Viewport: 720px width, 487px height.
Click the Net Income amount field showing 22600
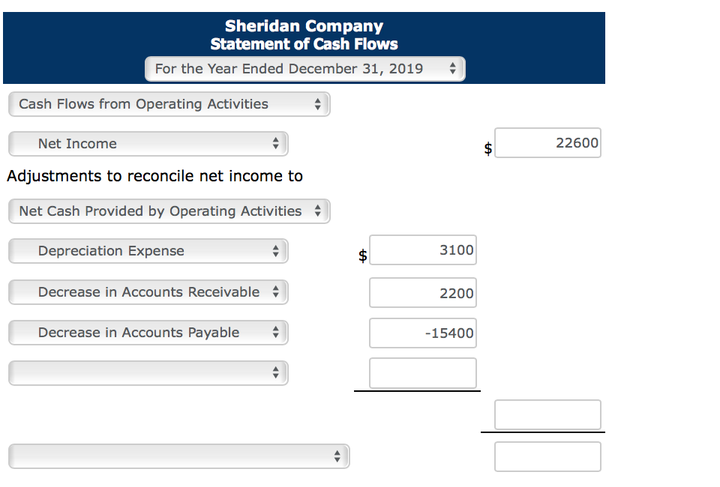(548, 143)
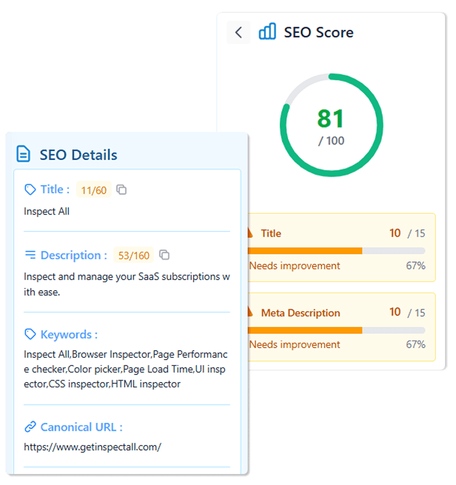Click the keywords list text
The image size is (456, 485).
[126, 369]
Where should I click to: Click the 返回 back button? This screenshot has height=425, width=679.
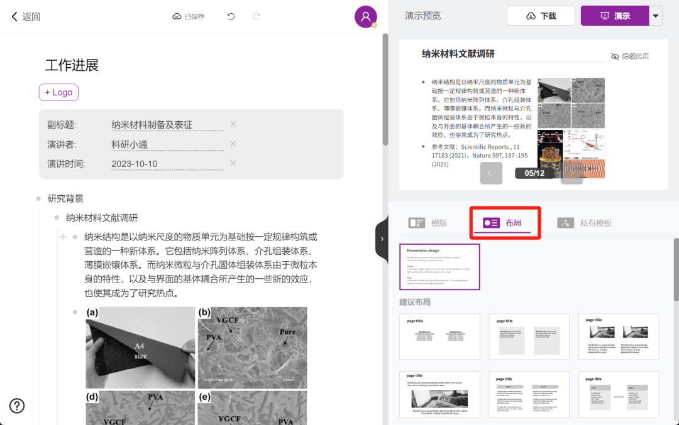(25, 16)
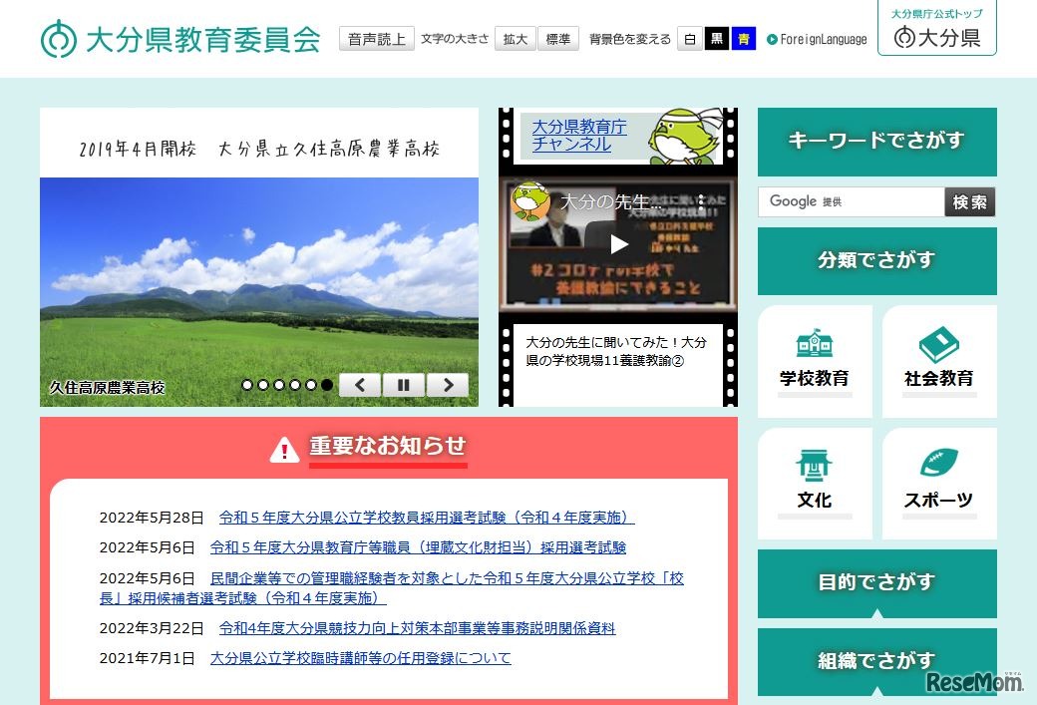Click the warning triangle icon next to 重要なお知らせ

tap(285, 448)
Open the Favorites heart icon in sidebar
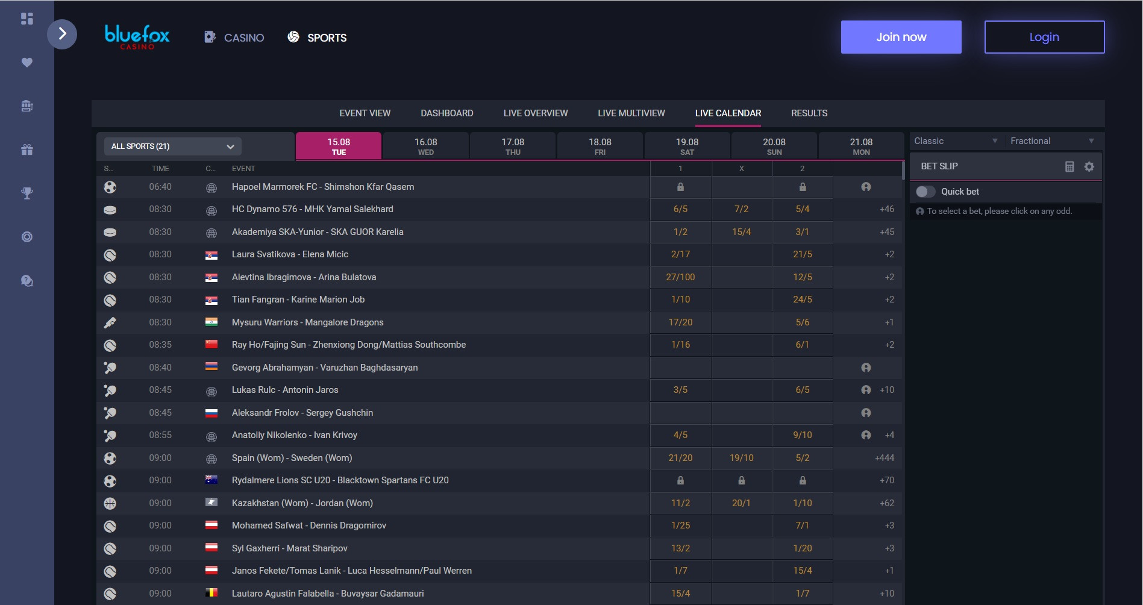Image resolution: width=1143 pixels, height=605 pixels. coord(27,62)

____________________

Rewrite all of the items above, changing "Net Income" to "Net Profit" and keeping everything else the same. Leave the pictures out of your answer.

Viewport: 720px width, 487px height.
Click the Net Profit amount field showing 22600
(548, 143)
Click the keywords list text
The image size is (456, 485).
[126, 369]
Where should I click to: Click the 返回 back button? This screenshot has height=425, width=679.
(25, 16)
Click the warning triangle icon next to 重要なお知らせ

tap(285, 448)
Open the Favorites heart icon in sidebar
Image resolution: width=1143 pixels, height=605 pixels. coord(27,62)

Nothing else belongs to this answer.